Goal = Please pull out every line of the records below that contains the string "field". Upper and lower case must match.

★ ★ ★ ★

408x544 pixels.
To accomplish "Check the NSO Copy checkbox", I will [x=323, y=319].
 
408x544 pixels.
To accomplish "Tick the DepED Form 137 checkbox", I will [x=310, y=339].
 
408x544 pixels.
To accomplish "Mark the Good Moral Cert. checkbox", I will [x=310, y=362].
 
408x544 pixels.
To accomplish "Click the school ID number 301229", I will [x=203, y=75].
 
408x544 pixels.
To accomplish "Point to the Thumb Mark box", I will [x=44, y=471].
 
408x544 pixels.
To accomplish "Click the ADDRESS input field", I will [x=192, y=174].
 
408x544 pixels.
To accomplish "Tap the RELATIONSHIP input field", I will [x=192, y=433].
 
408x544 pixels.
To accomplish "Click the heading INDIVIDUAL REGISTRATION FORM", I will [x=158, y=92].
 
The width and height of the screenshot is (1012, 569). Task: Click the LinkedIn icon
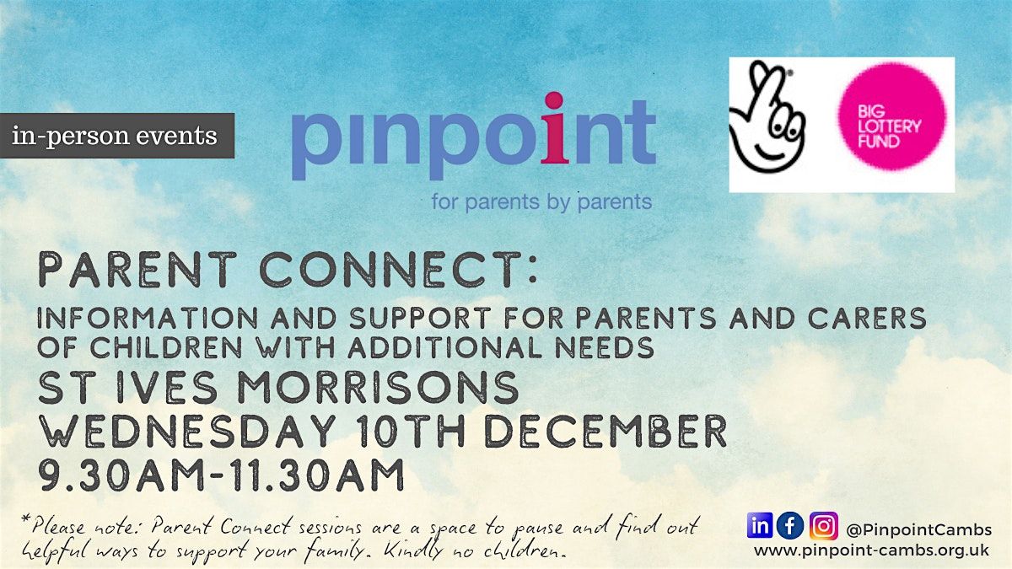click(760, 526)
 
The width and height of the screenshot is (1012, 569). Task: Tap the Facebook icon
click(790, 526)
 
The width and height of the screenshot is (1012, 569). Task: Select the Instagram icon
click(823, 526)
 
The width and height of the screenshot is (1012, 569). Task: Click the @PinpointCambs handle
click(918, 529)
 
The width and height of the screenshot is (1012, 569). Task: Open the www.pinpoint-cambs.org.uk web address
click(873, 550)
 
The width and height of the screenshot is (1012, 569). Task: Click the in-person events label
click(115, 136)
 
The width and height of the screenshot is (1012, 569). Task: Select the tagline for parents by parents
click(541, 202)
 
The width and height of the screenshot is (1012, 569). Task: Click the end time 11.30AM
click(320, 475)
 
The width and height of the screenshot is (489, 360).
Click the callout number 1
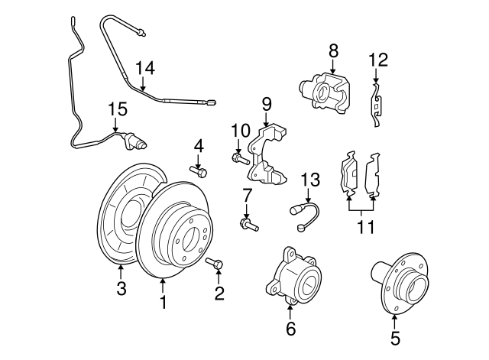point(163,303)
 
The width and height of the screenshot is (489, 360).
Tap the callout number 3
point(120,289)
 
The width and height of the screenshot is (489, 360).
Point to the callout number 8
point(333,50)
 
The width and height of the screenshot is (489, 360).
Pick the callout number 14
point(145,68)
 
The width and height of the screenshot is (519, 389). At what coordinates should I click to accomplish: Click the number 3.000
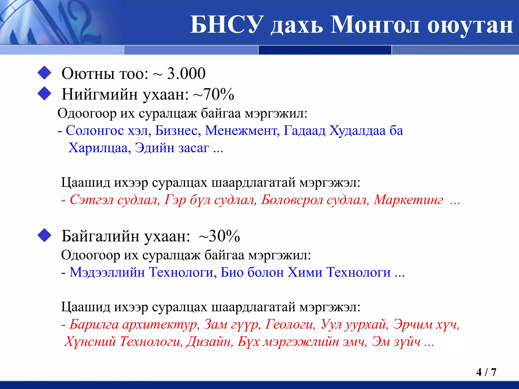coord(186,74)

★ ★ ★ ★

Full response =
To accomplish "Click the ADDRESS input field", I will [x=192, y=174].
To accomplish "Tap the RELATIONSHIP input field", I will [x=192, y=433].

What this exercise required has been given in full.